Check every line of the entries below for the word "each", and copy the ones that have it.
== Segment start ==
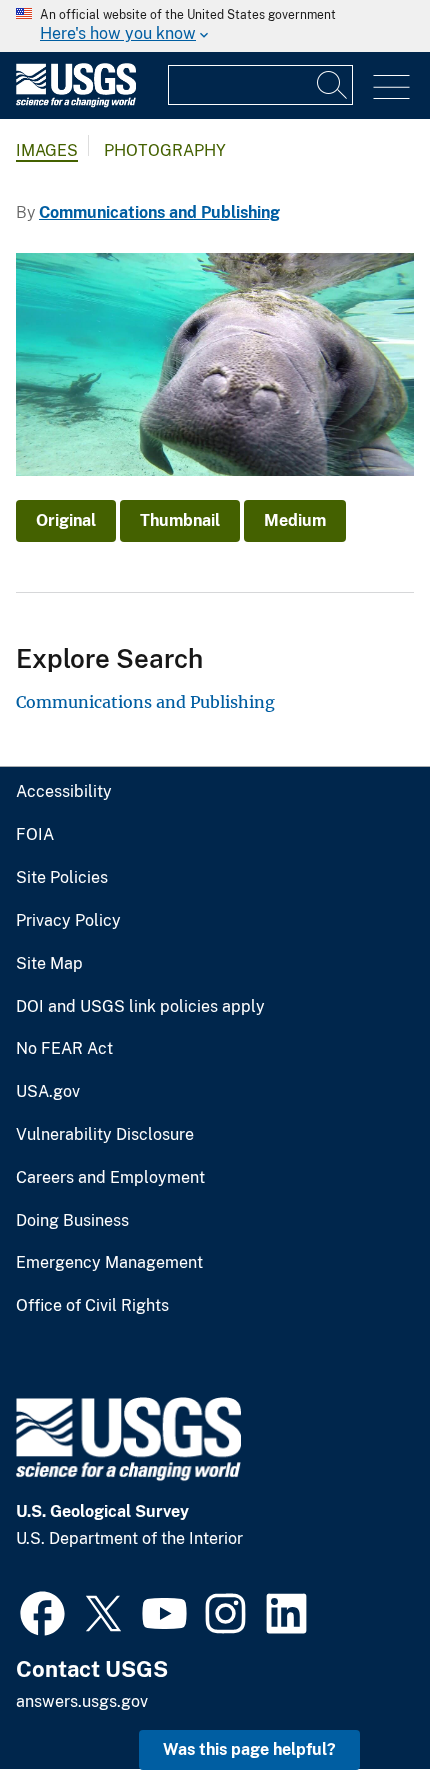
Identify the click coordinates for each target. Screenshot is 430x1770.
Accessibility (64, 792)
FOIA (35, 835)
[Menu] (391, 87)
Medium (295, 520)
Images (47, 150)
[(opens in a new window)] (42, 1611)
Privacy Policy (68, 921)
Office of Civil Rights (92, 1306)
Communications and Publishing (159, 212)
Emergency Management (109, 1263)
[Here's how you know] (215, 26)
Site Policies (62, 878)
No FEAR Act (64, 1049)
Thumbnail (180, 520)
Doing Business (72, 1221)
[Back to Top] (357, 1697)
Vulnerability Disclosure (105, 1135)
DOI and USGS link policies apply (140, 1007)
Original (66, 520)
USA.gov (48, 1092)
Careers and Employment (110, 1178)
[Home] (76, 102)
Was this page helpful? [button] (249, 1749)
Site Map (49, 964)
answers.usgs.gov (82, 1701)
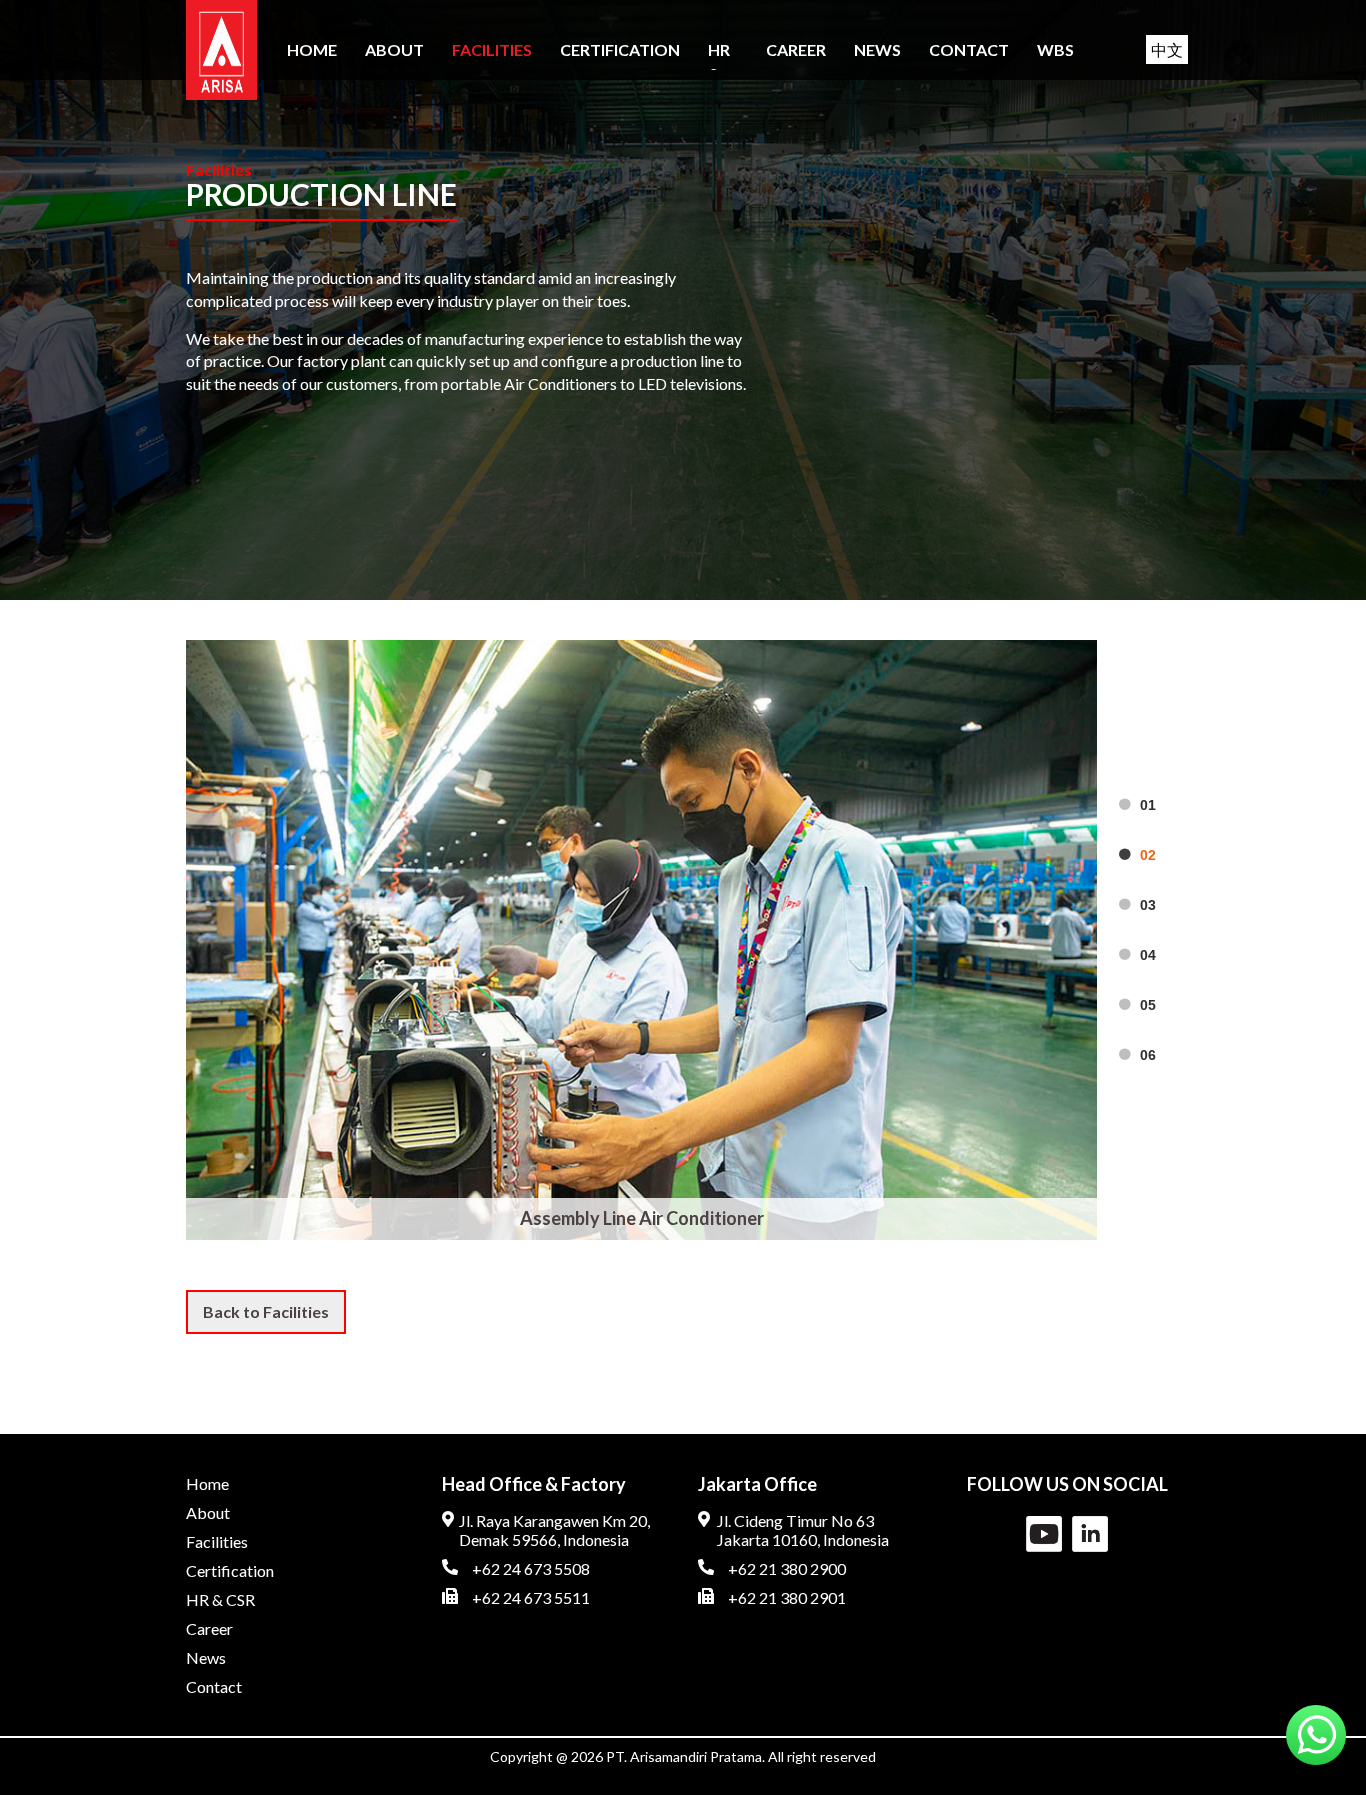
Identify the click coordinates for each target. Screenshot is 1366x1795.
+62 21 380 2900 (787, 1568)
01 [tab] (1148, 805)
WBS (1055, 49)
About (394, 49)
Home (312, 49)
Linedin (1090, 1534)
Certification (620, 49)
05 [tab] (1148, 1005)
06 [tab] (1148, 1055)
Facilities (492, 49)
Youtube (1044, 1534)
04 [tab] (1148, 955)
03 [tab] (1148, 905)
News (877, 49)
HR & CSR (220, 1599)
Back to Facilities (266, 1311)
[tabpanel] (642, 940)
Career (796, 49)
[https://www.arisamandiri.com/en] (221, 50)
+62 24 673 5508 (531, 1568)
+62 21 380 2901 (787, 1597)
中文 (1167, 49)
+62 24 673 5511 (531, 1597)
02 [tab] (1148, 855)
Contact (969, 49)
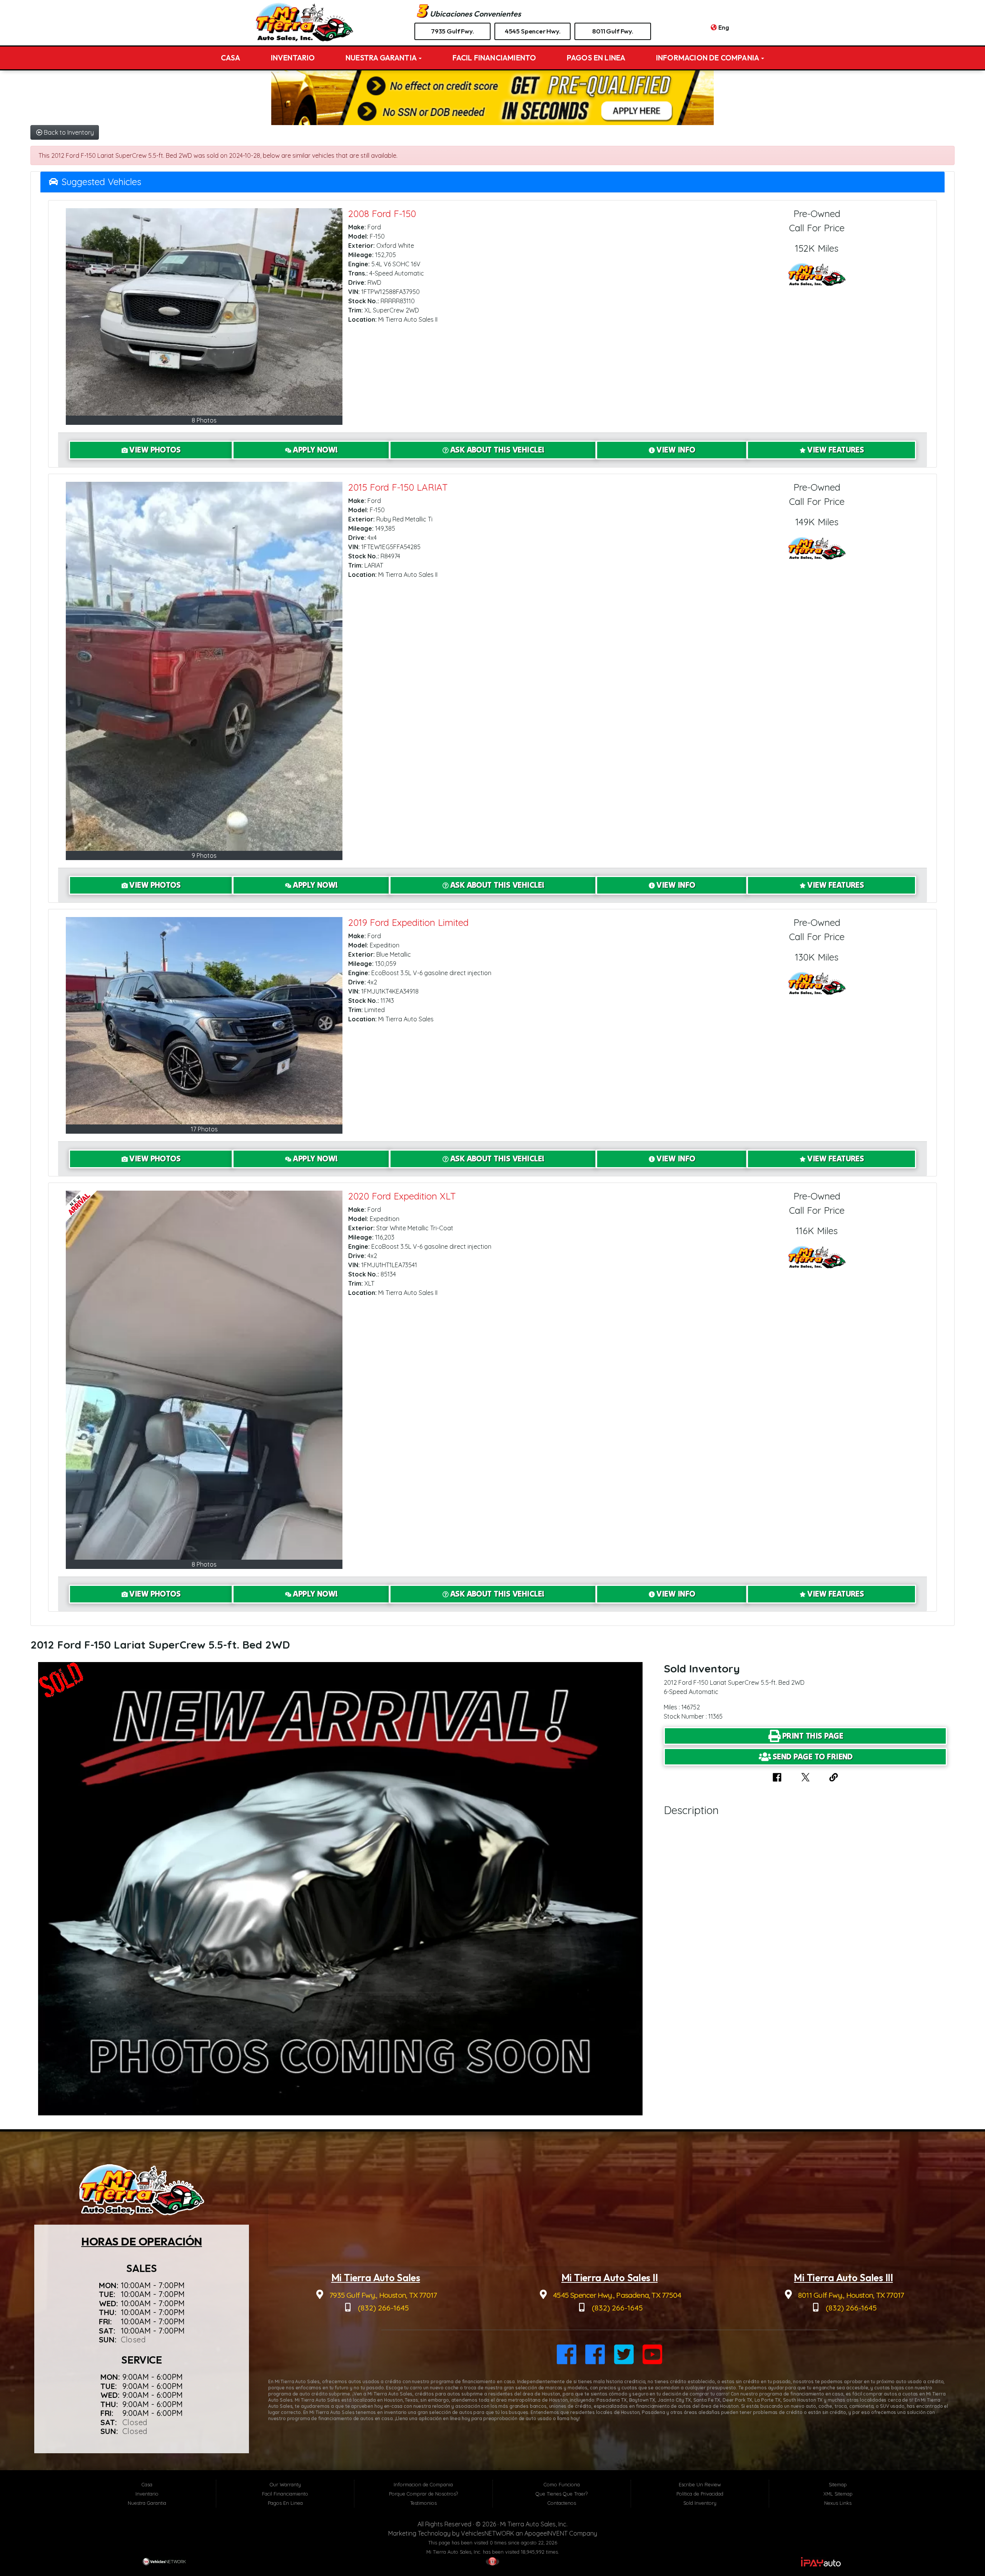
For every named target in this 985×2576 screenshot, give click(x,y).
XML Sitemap (838, 2494)
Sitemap (838, 2484)
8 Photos (204, 420)
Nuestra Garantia (382, 57)
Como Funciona (562, 2484)
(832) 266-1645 (382, 2308)
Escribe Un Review (700, 2484)
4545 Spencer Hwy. (533, 31)
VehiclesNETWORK (487, 2533)
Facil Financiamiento (494, 57)
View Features (835, 449)
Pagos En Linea (596, 57)
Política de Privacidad (699, 2494)
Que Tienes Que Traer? (562, 2494)
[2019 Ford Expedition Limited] (204, 1020)
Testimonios (423, 2503)
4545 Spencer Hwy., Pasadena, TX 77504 (616, 2295)
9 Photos (204, 855)
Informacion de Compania (708, 57)
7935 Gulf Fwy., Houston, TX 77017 (382, 2295)
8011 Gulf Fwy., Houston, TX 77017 (850, 2295)
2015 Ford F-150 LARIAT (398, 487)
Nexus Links (837, 2503)
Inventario (293, 57)
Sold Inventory (699, 2503)
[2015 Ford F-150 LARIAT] (204, 666)
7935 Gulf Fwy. (452, 31)
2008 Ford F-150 (382, 213)
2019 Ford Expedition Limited (408, 922)
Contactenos (562, 2503)
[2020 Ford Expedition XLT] (204, 1375)
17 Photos (204, 1129)
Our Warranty (285, 2484)
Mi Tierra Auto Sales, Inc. (534, 2524)
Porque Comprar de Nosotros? (423, 2494)
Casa (230, 57)
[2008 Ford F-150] (204, 312)
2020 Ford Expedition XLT (402, 1196)
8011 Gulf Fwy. (612, 31)
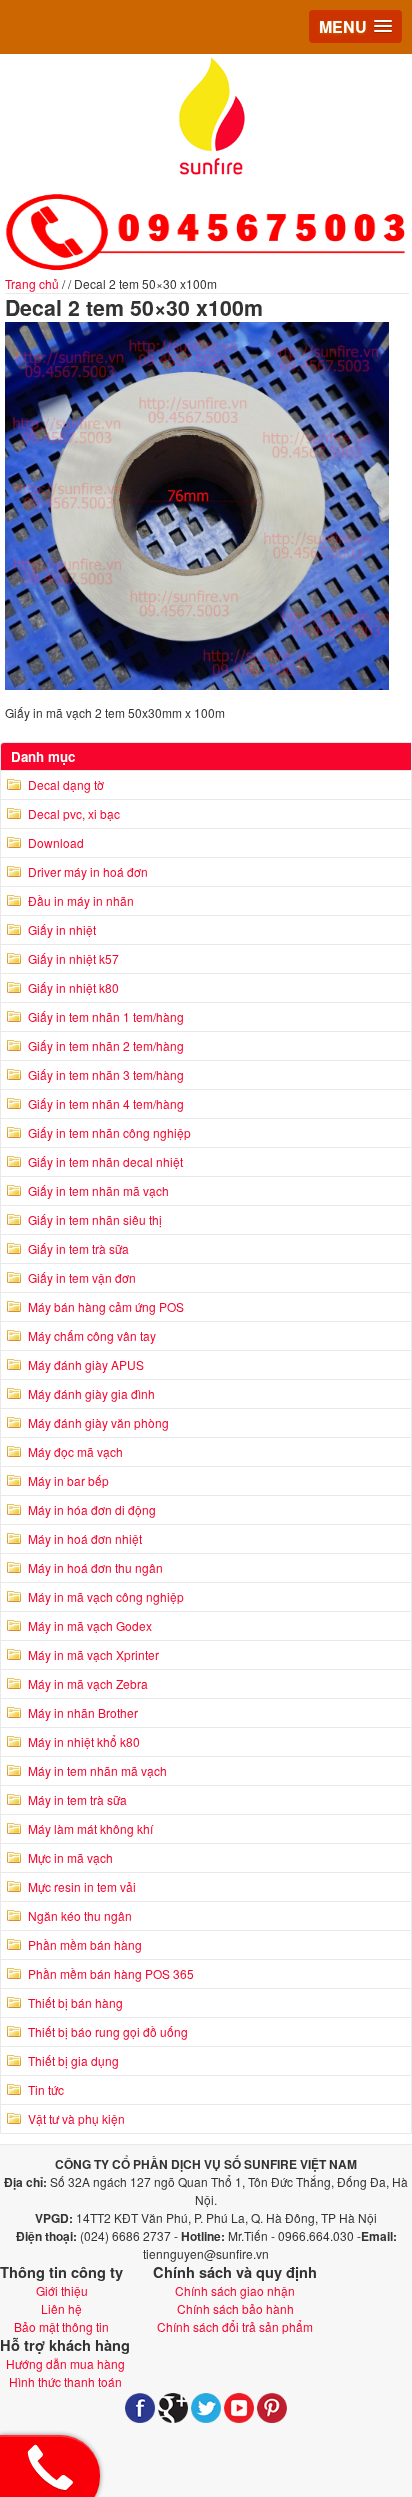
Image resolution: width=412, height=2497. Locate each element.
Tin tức (46, 2089)
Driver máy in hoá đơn (88, 871)
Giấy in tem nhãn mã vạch (98, 1190)
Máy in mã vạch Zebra (88, 1683)
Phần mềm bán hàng (85, 1944)
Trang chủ (32, 283)
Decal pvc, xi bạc (74, 813)
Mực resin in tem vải (82, 1886)
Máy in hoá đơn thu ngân (95, 1567)
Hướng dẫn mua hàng (65, 2363)
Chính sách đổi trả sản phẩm (235, 2326)
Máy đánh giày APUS (86, 1364)
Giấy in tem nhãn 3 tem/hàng (106, 1074)
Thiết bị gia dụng (73, 2060)
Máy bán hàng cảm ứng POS (106, 1306)
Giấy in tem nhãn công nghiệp (109, 1132)
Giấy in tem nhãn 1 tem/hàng (106, 1016)
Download (56, 842)
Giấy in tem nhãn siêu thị (95, 1219)
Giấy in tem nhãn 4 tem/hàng (106, 1103)
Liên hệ (61, 2308)
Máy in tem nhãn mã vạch (97, 1770)
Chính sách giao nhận (235, 2290)
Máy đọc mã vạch (75, 1451)
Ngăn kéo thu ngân (80, 1915)
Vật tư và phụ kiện (76, 2118)
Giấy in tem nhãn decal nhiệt (105, 1161)
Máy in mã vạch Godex (90, 1625)
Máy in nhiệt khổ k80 (84, 1741)
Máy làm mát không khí (90, 1828)
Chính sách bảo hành (235, 2308)
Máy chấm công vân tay (92, 1335)
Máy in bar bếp (68, 1480)
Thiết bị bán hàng (75, 2002)
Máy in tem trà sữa (77, 1799)
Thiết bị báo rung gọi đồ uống (108, 2031)
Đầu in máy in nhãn (81, 900)
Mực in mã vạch (70, 1857)
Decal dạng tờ (66, 784)
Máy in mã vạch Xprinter (93, 1654)
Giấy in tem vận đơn (82, 1277)
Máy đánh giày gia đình (91, 1393)
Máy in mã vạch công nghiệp (106, 1596)
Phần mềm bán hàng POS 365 (111, 1973)
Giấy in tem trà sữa (78, 1248)
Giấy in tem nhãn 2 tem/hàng (106, 1045)
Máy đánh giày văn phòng (98, 1422)
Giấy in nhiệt (62, 929)
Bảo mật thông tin (61, 2326)
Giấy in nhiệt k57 (73, 958)
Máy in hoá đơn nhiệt (85, 1538)
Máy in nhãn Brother (83, 1712)
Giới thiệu (62, 2290)
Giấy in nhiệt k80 (73, 987)
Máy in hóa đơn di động (92, 1509)
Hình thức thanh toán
== Segment end ==
**OUTPUT OF THE TASK:**
Identify the click coordinates for each target. Screenshot is 430x1770.
Identify the click coordinates for each target. Screenshot is 1366x1795.
Image resolution: width=412, height=2497. Locate each element.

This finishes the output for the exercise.